Post-Interview Ghosting

Ghosting: the act or practice of abruptly cutting off all contact with someone (such as a former romantic partner) usually without explanation by no longer accepting or responding to phone calls, instant messages, etc.

I work as a life coach for a number of high-functioning educators. Some are teachers, some are school or district leaders, and some work in nontraditional roles. Most of my clients are in transition; they are actively seeking new roles or wondering if it is time to leave the role they are in. We often use this diagram as they decide what their next step might be:

The diagram helps to define the distinct differences and clear connections among profession, vocation, passion, and/or mission. It also helps define why these elements matter for a life worth living.

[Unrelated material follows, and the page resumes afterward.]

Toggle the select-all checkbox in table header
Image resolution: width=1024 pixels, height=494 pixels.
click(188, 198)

These folks are professionals. They are thoughtful, passionate, and dedicated. Some of them have spent decades in education, often for the same organization. They are ideal employees, yet more and more of them are leaving. Recently, I’ve noticed a pattern as to why: they applied and interviewed for a job that met many or all of the criteria in the Ikigai diagram and they were not chosen. 

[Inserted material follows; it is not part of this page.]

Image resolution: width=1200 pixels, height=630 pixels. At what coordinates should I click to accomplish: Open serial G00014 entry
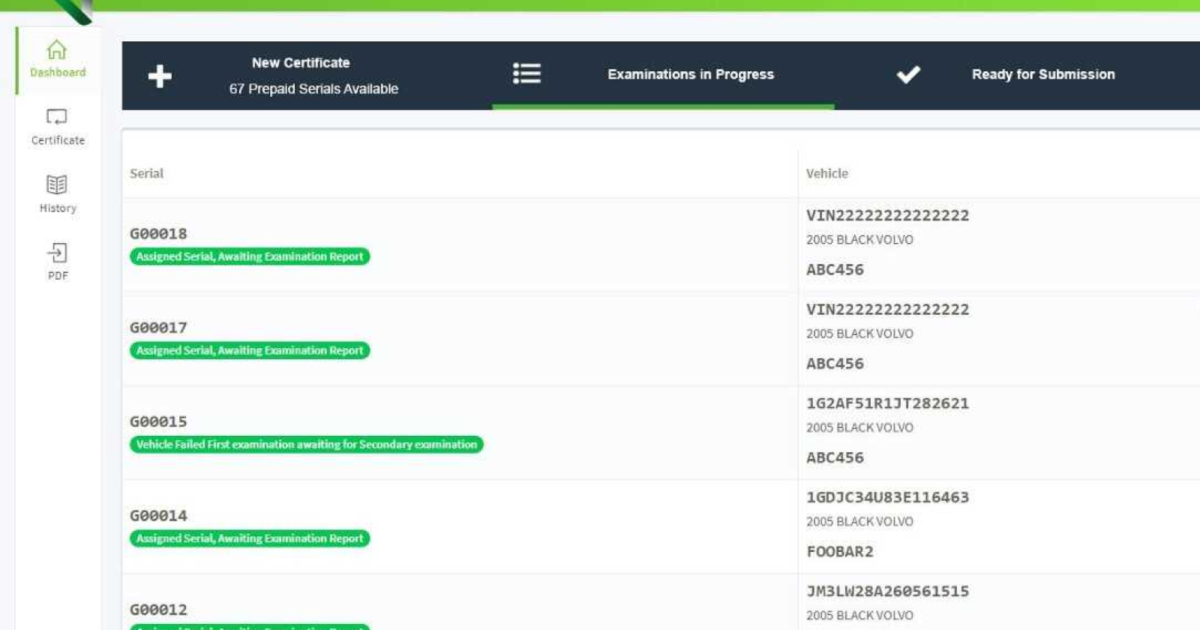(x=158, y=516)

Now, rejection is part of life, but it is usually not the rejection itself that demoralized these folks; it’s the lack of communication as to why they were not chosen and someone else was. These normally resilient and confident professionals start to fill in the blanks themselves and spiral into self-doubt, something they described as the hardest time in their entire careers. They don’t know which part of their skillset is valued, they don’t know what they did “wrong” during the interview, and – if they were rejected for a job within their current organization – they don’t know if they have the approval of their organization’s leadership.

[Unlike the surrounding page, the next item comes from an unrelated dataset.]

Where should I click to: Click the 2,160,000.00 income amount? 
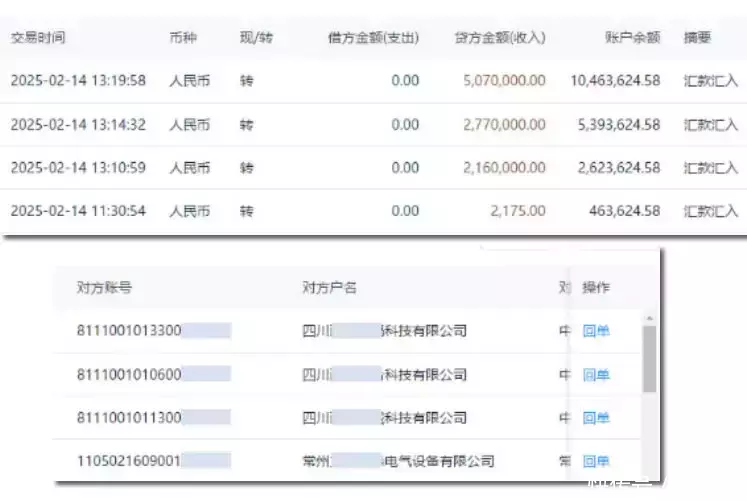coord(504,168)
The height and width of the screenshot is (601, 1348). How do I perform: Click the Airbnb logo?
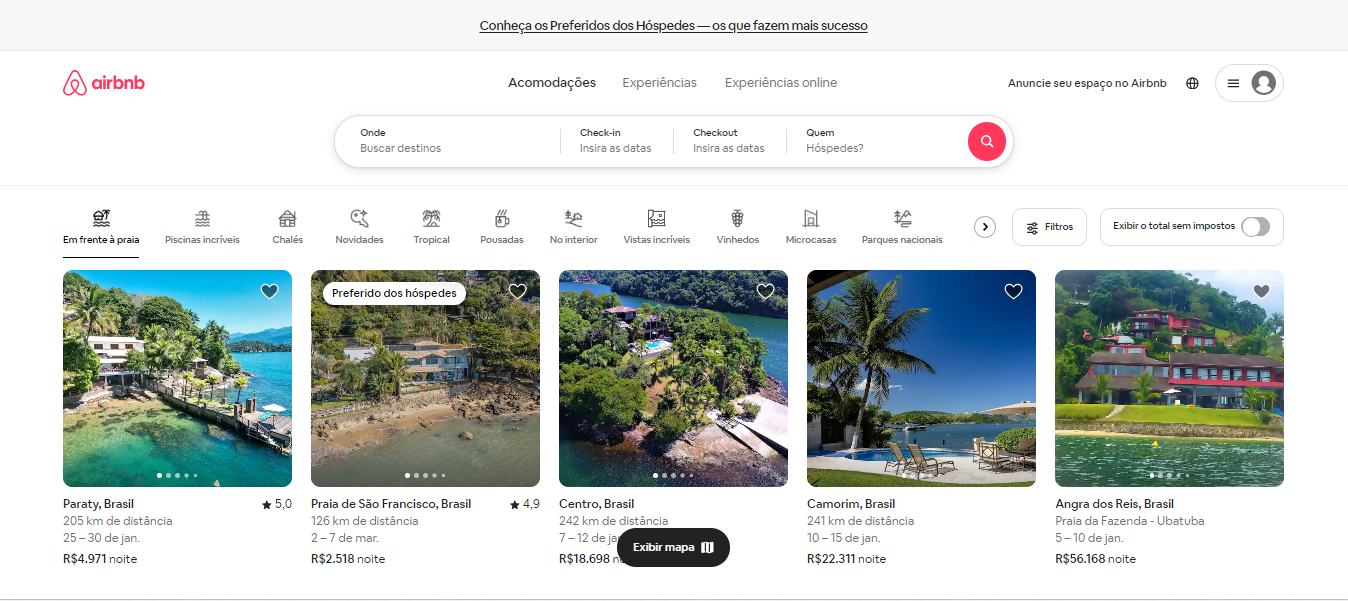(x=104, y=83)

A solution to this problem is simply a phone call from someone on the interview panel to people who did not get the job. This can include some basic feedback on what they did well and what was valued by the panel, as well as some areas where they can grow, and possibly a bit of information to explain why the chosen candidate was a better fit for the job. This seems so simple, yet it happens infrequently. Not doing it has a high cost.

If you conduct interviews, do you call the rejected candidates? Why or why not? Have you ever gotten a phone call after being turned down for a job? How did it make you feel? Have you ever had to make a call just to find out that you didn’t get a job? How did that affect you?